Doctor Who in Blackpool, Star Wars on Tyne Tees (1982)

A long time ago in a red anorak... 


1982 was a special year for Sci-Fi geeks. 

Blade Runner, Wrath of Khan, The Thing, Poltergeist, E.T. - all came out in the same year. But for some of us (kids who were too young to see most of those movies) 1982 was a chance to geek out in other ways. 

I was 9. 

And for me, the biggest events both fell on the same weekend in late October.

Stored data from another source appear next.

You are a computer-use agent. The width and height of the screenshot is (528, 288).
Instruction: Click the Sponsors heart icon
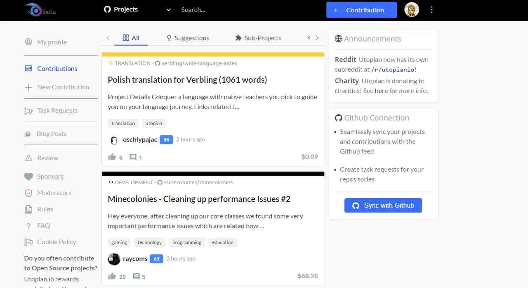click(28, 177)
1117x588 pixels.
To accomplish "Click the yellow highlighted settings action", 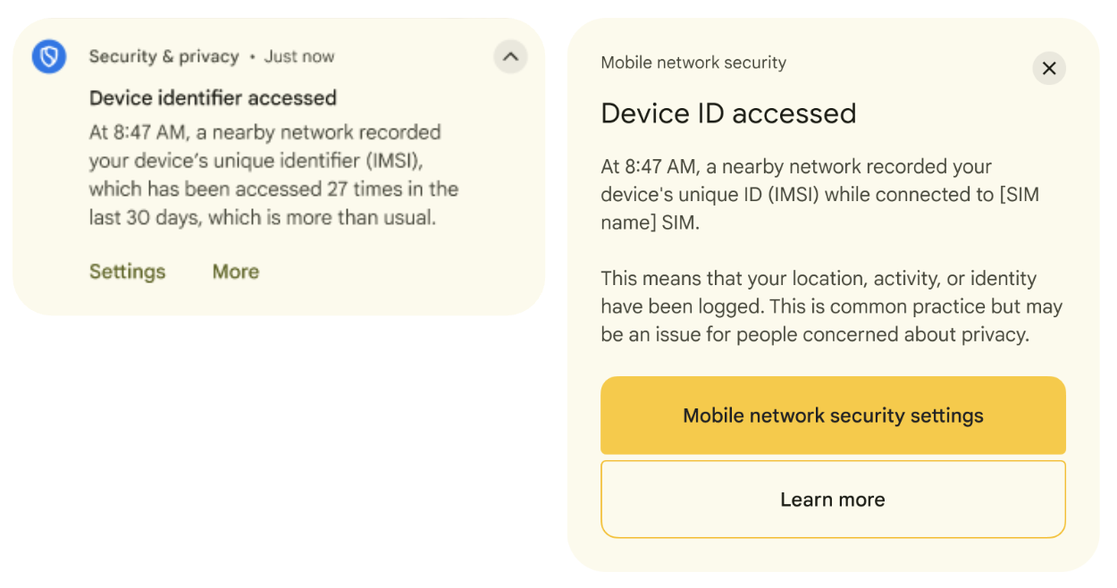I will pyautogui.click(x=833, y=416).
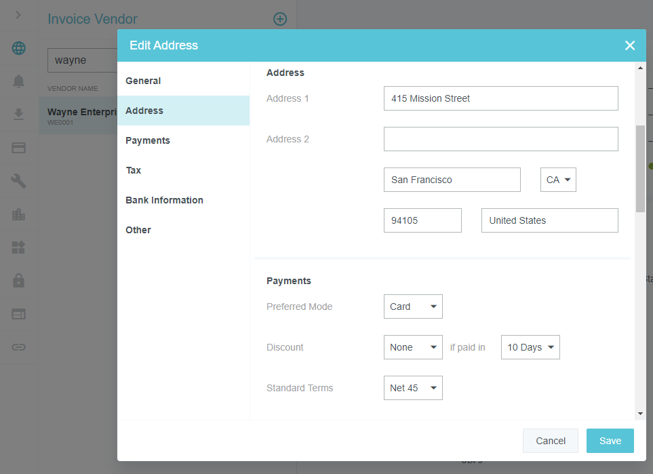
Task: Click the download icon in sidebar
Action: pos(19,114)
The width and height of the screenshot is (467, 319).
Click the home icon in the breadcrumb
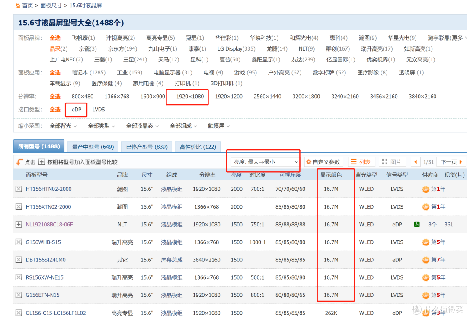coord(18,6)
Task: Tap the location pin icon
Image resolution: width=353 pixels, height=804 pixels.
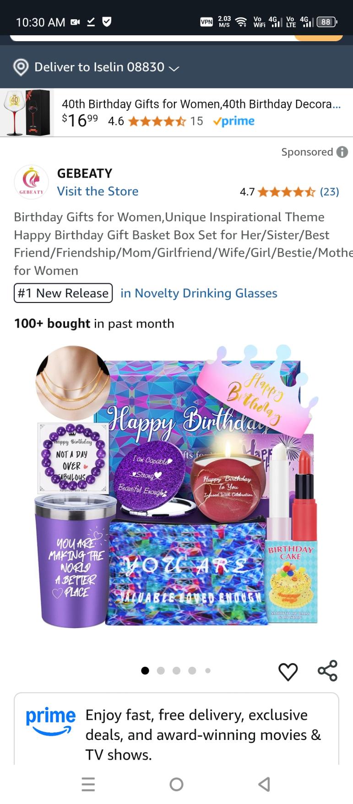Action: tap(21, 67)
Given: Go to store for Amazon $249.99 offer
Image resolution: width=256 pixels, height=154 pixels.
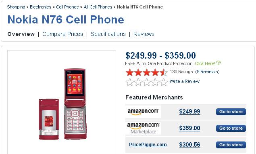Looking at the screenshot, I should [231, 112].
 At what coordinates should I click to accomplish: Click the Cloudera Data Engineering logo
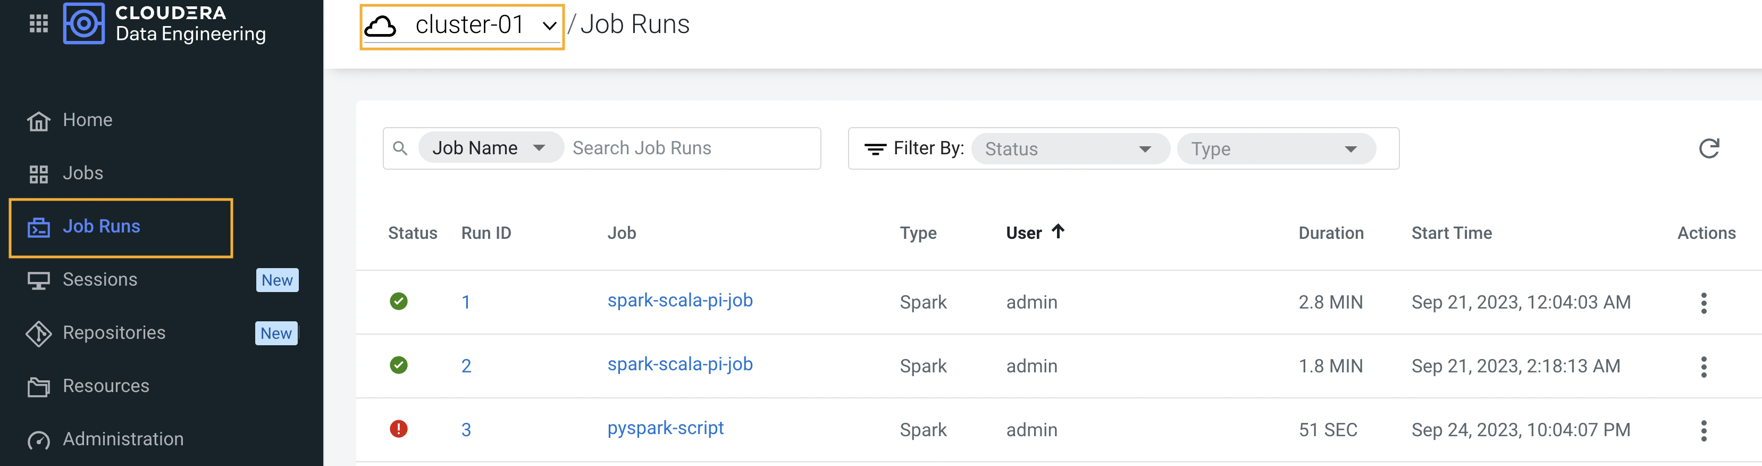83,23
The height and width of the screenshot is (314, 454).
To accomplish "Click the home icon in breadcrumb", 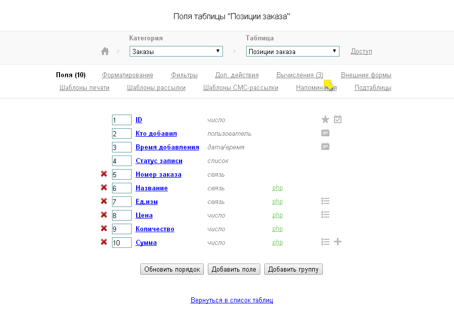I will coord(105,51).
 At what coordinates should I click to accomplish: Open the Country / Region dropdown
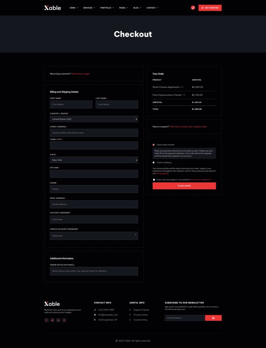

 I didn't sleep for nearly 36 hours. 

First of all, on Saturday, I went to Blackpool for the first time ever. I wasn't all that bothered about the lights or the fairground rides but in 1982 Blackpool was the site of the nearest Doctor Who Exhibition. And I loved Doctor Who. I loved it so much I was already complaining about how it wasn't as good as it used to be.


In 1982 Peter Davison had taken over as The Doctor - and although he was no Tom Baker (who was or ever could be?) it was still my favourite TV show. They brought back the Cybermen! And they killed off one of the companions! 
(I'm not sure what I was more pleased about. The Cybermen were cool, but killing off Adric was a genius move - how dare some kid get to travel with The Doctor when I had to stay in Newton Aycliffe and go to school all the time?)

They had a massive over-sized TARDIS just off the sea-front - I mean, how much more exciting could anything be than that? And then you went into the TARDIS. And all the time, the Doctor Who theme music was playing. 

Or maybe that was just in my head.

The Exhibition was extremely dark and extremely scary to 9-year-old-me. There was a Dalek at the bottom of the stairs - and it was LOUD. 

 

This was the closest you could get to real Doctor Who. I had Target books at home - I'd even had a little TARDIS picture-card from a box of Typhoo tea bags - but this was something else. The displays in Blackpool were things that had been on the telly.

Tom Baker had shouted at some of these monsters! 

Trying to get pictures of the displays was a bit tricky. If you used a flash (and the little flash cubes were bloody expensive) the light would bounce back off the windows - so it always looked like the Cybermen were spontaneously combusting.

 The one piece of Doctor Who merchandise I have from Blackpool is a TARDIS money-box. £2.50 in '82 - an absolute fortune and all the money I had in the world. It's still remarkably un-smashed.

 

 There is a completely wonderful (and free) downloadable book all about the Doctor Who Exhibition in Blackpool - and they've got much much better photos.

https://blackpoolremembered7485.wordpress.com


Sunday night was something else again. After what seemed like a lifetime of waiting, Star Wars was finally going to be on the telly. I was still exhausted from going to Blackpool (there and back in a single day!) but I might have loved Star Wars even more than I loved Doctor Who.


My Dad had taken me to see Star Wars twice at the cinema in early 1978. But by the time The Empire Strikes Back came out my Dad had a new family and I didn't have anybody else to take me. Seeing any Star Wars movie (even the one I'd already seen) was an incredibly big deal. 

For the very first time I bought the TV Times - just because it had Star Wars on the cover. I'm still confused about why Darth Vader had two lightsabres.

I suppose this was my equivalent of the Queen's Coronation or the Moon landings. It was THE big TV moment of my childhood. Sod the Royal Weddings, this was IT. 

I was even allowed to invite friends around to watch! I was never allowed to have friends in the house! But my friend's family only had a black and white TV (and he'd never seen Star Wars) so my folks allowed it - just this once. 

It felt like a huge event for everybody.

And it was just as wonderful on the small screen. Even with the picture cropped down and adverts every 25 minutes, it was a magical moment. There was also the brilliant mix of two logos - our local ITV station was showing Star Wars.

Star Wars was the sci-fi film that even non-geeks could enjoy - so back at school the next day it was all anybody could talk about. There hadn't been a TV moment like it since ITV had shown Jaws the year before.
 
I might have mentioned to a few people that I'd been to Blackpool, but Doctor Who was already starting to be a show that only genuine anoraks could love. We also went to Blackpool in 1983 and 1984 but for some reason we gave 1985 a miss, which is a shame - because that was the last year the exhibition was open. 
 
I did eventually make it back to Blackpool in 2004, just as a whole new version of Doctor Who was about to begin - and just as a new Doctor Who exhibition opened. It wasn't on the same spot, and it didn't have a TARDIS doorway but a few familiar faces were there.